I don't think this is necessary, or the right way to do it. All LASH
needs is a way to determine which JACK (or ALSA seq, etc) client
corresponds to which LASH client, how they are interconnected, and a way
to connect different clients together. These APIs exist already,
they're well defined and many applications use them. It's also a little
presumptuous to assume that LASH will be the only program that would
require such functionality.
So I'm not sure what benefit adding LASH support to jackd et al would
have. The best way to have the patch connection system as a D-Bus LASH
client would be to implement a bridge that interfaces with the existing
patch system APIs on one side and the LASH server on the other. In
which case, why bother with a bridge at all? You end up back with LASH
supporting the patch connection system, instead of the other way round.
Yes, except
that I was thinking about not trating JACK server as LASH
client. Instead LASH should directly support and have special handling
of JACK server.
I didn't mean that JACK would be just another ordinary client for LASH; lashd
would naturally have special handling for it. Lashd would communicate with
jackd using the D-Bus interface that we're working on now. What I did mean
was that lashd shouldn't be a "JACK client" in the usual sense of the word
anymore, i.e. no libjack dependency. I believe this is what you meant also?

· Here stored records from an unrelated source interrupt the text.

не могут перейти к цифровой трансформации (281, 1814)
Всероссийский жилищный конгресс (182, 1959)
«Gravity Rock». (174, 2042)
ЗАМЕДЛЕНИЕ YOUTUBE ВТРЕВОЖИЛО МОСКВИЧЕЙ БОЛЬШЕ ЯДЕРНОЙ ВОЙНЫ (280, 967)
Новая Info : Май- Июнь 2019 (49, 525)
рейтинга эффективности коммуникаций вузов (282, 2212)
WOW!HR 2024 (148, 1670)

(I can see now as I'm writing this that Bob Ham is expressing a different
opinion on the list, maybe he'd like to comment on this further?)
Indeed, LASH already does have special handling of the JACK server. Too
much special handling, in fact, as some API functions have the word
"jack" in them, which is just bad.
The only thing that JACK-DBus changes from LASH's perspective is that it
would need to make different calls to create port connections and to
register its interest in graph changes. This isn't a big problem.